Auftraggeber bzw. Förderer: Bundesministerium für Umwelt, Naturschutz und Reaktorsicherheit, Umweltbundesamt
Kooperation: Solar-Institut Jülich; Wuppertal Institut für Klima, Umwelt, Energie GmbH; Stadtwerke Rheine
Laufzeit: November 2012 - November 2015
Kontakt: Dr. Tobias Naegler
Hintergrund:
Im Projekt KomRev werden effiziente Energienutzungs- und Versorgungskonzepte für die kommunale Ebene am Beispiel der Stadt Rheine entwickelt. Diese können einen wichtigen Beitrag zur Begrenzung von Umsetzungsrisiken sowie volkswirtschaftlichen Kosten des nachhaltigen Umbaus der Energieversorgung leisten. Aus der Vielzahl verschiedener Energiebedarfs-Bereiche sowie deren Versorgung- und Vernetzungsmöglichkeiten ergibt sich eine aus heutiger Perspektive schwer überschaubare Vielfalt von Kombinations- und Entwicklungsmöglichkeiten. Die Zielrichtung einer nachhaltigen Energieversorgungsstruktur sollte nicht durch die Gegebenheiten des im Jahr 2012 in die Einzelbereiche Strom, Wärme und Verkehr fragmentierten Energieversorgungsystems begrenzt sein. Zwischen dem aktuell existierenden fraktionierten Energieversorgungssystem und einem zukünftigen hocheffizienten und regional anders bzw. stärker als heute miteinander vernetzten System ist ein Paradigmenwechsel zu bewältigen.
Dazu werden in KomRev zwei technisch und wirtschaftlich machbare Konzepte einer exergetisch effizient vernetzten Gesamtversorgung für das Zieljahr 2050 erarbeitet, um eine möglichst robuste Bandbreite an Zielzuständen aufspannen und untersuchen zu können.
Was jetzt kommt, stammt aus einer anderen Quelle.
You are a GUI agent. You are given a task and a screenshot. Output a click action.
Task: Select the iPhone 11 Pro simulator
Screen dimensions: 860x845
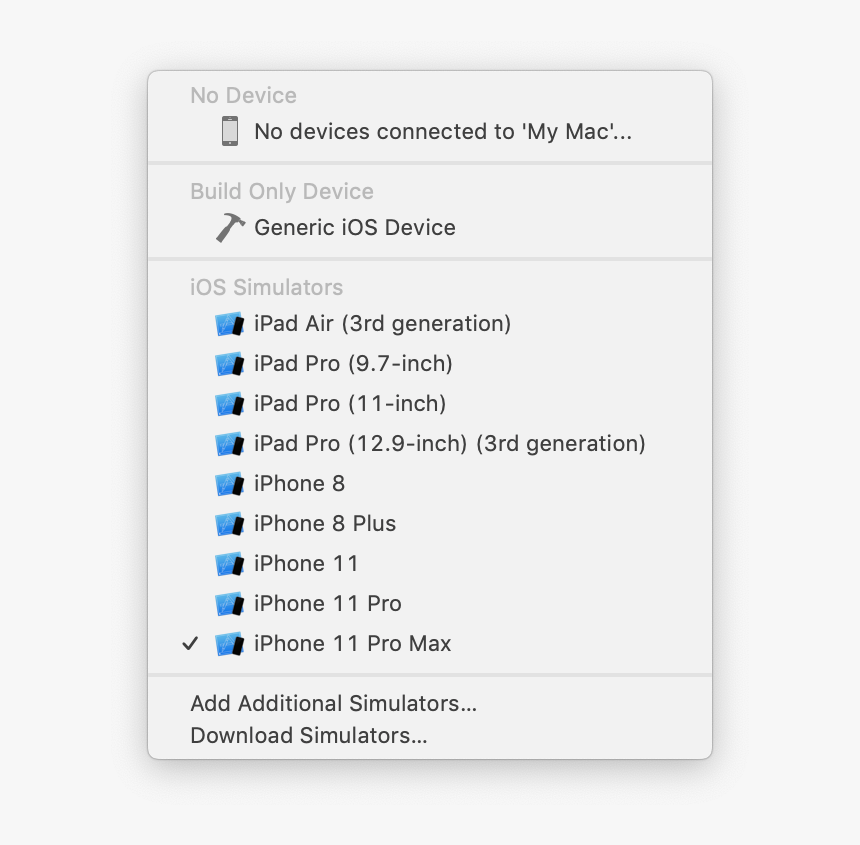330,603
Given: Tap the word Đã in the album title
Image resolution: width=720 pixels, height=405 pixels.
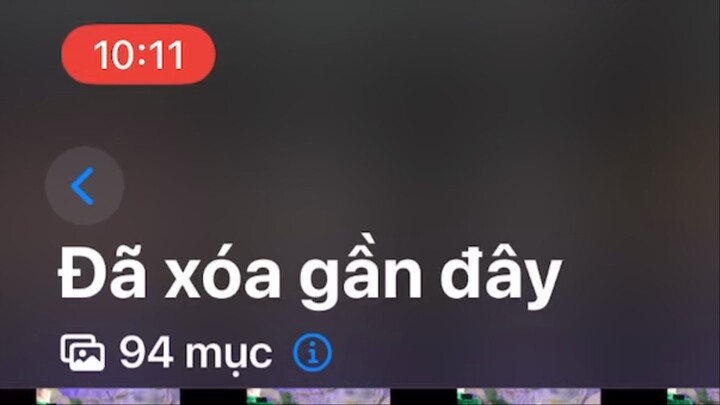Looking at the screenshot, I should 103,272.
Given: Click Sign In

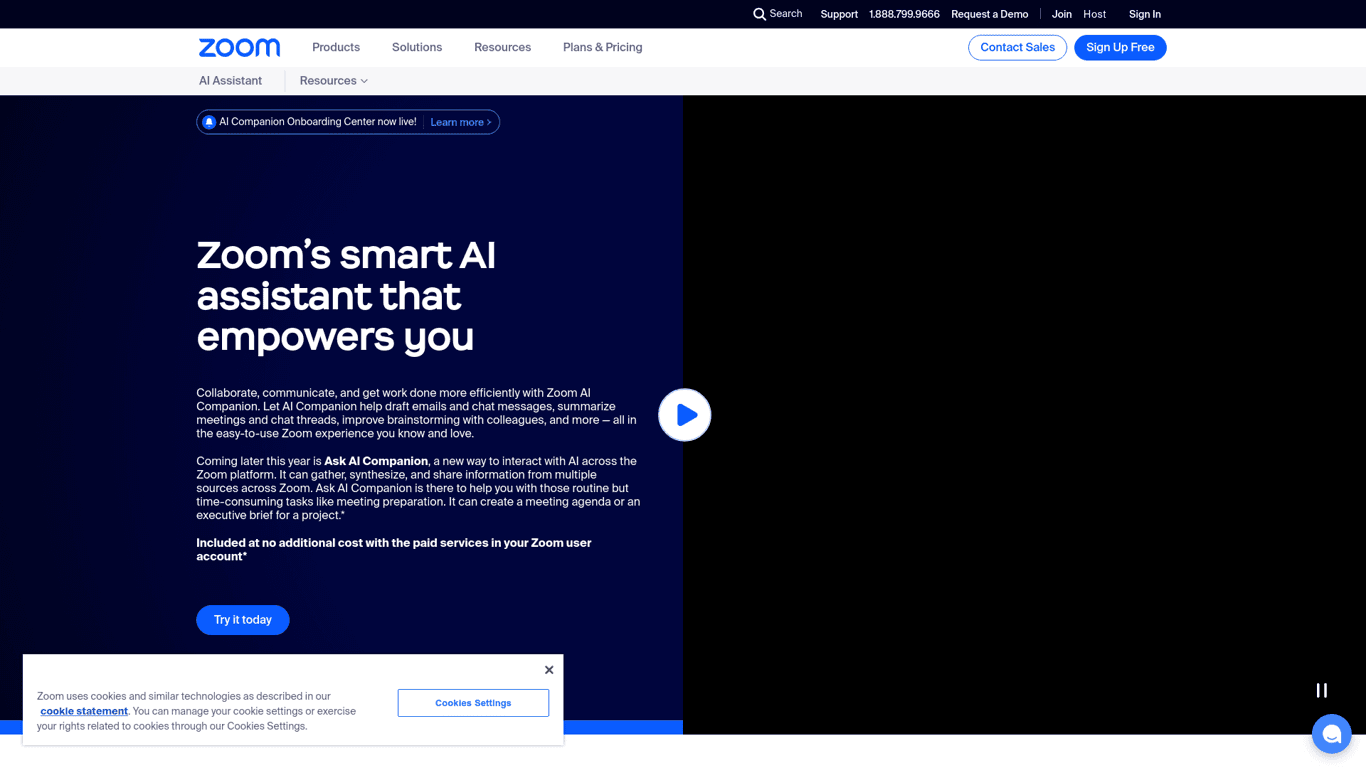Looking at the screenshot, I should pos(1144,14).
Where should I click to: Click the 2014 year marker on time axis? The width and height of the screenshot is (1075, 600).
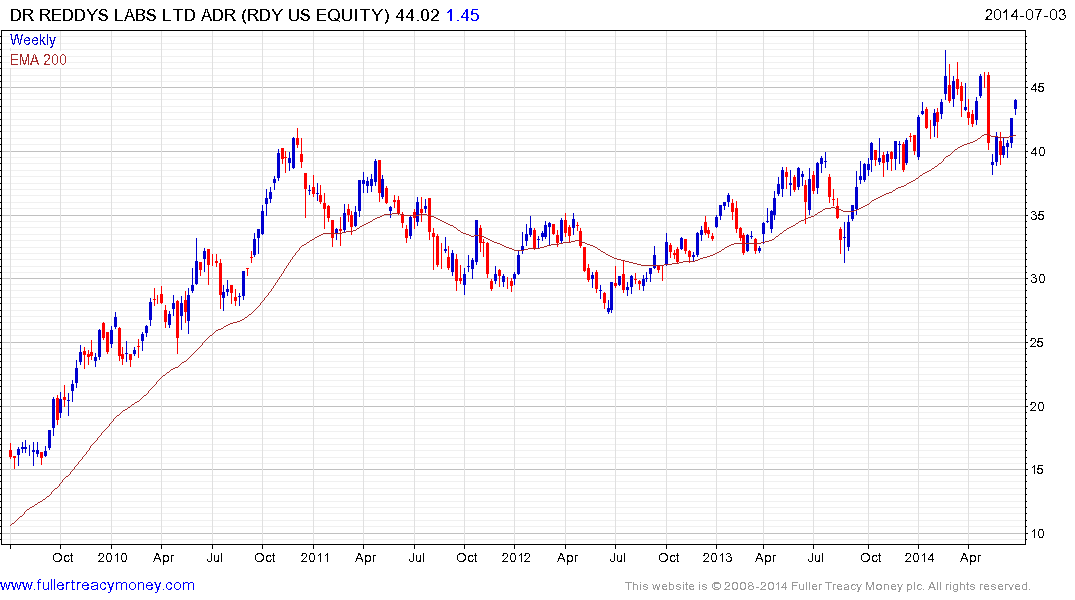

Dies erfolgt sowohl mit Orientierung an den heutigen sektoralen Grenzen (hier Strom, Wärme, Gas und Verkehr) als auch insbesondere über die jeweiligen Grenzen hinaus, um sinnvolle Optionen von Vernetzungen bestimmen und bewerten zu können. Auf dieser Basis erfolgt eine Bestimmung geeigneter Transformationspfade und ihre Bewertung, um die Zielvisionen robust erreichen zu können. Dies soll zum einen richtungssichere Investitionsentscheidungen unterstützen helfen. Zum anderen soll es dazu dienen, Strategien und damit verbundene Investitionen mit unzureichenden Weiternutzungsmöglichkeiten zu identifizieren und vermeiden helfen zu können.